India has sacked two executives of state-run Punjab National Bank for allegedly failing to prevent a US$2 billion fraud, two sources said on Sunday, nearly a year after the country’s biggest bank scam came to light and also dragged the Indian government into the controversy.
The firing of the two executive directors, whom the federal police have accused of breaching Indian central bank guidelines, is the first instance of sacking of the bank’s employees since it said that billionaire diamond jeweler Nirav Modi and his uncle had for years fraudulently raised billions of dollars in foreign credit by conspiring with staff at the bank.
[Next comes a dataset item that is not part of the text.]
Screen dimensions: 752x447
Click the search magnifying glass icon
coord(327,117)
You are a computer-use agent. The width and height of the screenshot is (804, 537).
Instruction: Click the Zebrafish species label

Modi and his uncle Mehul Choksi, who left India before the fraud was discovered, have denied the accusations.
Photo: Reuters
In a stock exchange filing late on Friday last week, the country’s second-biggest state bank said that the government had removed K. Veera Brahmaji Rao and Sanjiv Sharan “from the office of executive director” with immediate effect.
The filing did not give a reason.
The government then fired them because “they failed to use global payments network SWIFT to detect the fraud,” a bank source said.
The sources, who had direct knowledge of the matter, declined to be identified because the reasons for the sacking had not been made public.
“They were not able to supervise and there was dereliction of duty on their part,” said one of the sources, a government official.
India has issued non-bailable warrants against Modi and Choksi, while Interpol red notices are out too, but their continued evading of the law is being used by India’s main opposition Congress party to target Indian Prime Minister Narendra Modi’s Bharatiya Janata Party (BJP) in the run-up to a general election due by May.
The BJP has said that the fraud began when Congress was in power.
The Indian Directorate of Enforcement, which fights financial crime, has seized assets worth millions of dollars of both jewelers.
A senior Enforcement Directorate investigator last month told reporters that they were confident Modi and Choksi would be brought back to the country “soon.”
He said the Indian embassies in the UK, where Modi is believed to be, and the one in Antigua, where Choksi is, were in constant touch with authorities with information about them.
“We know fear bells have started ringing there,” the investigator said. “We want them to be brought back to India before the elections.”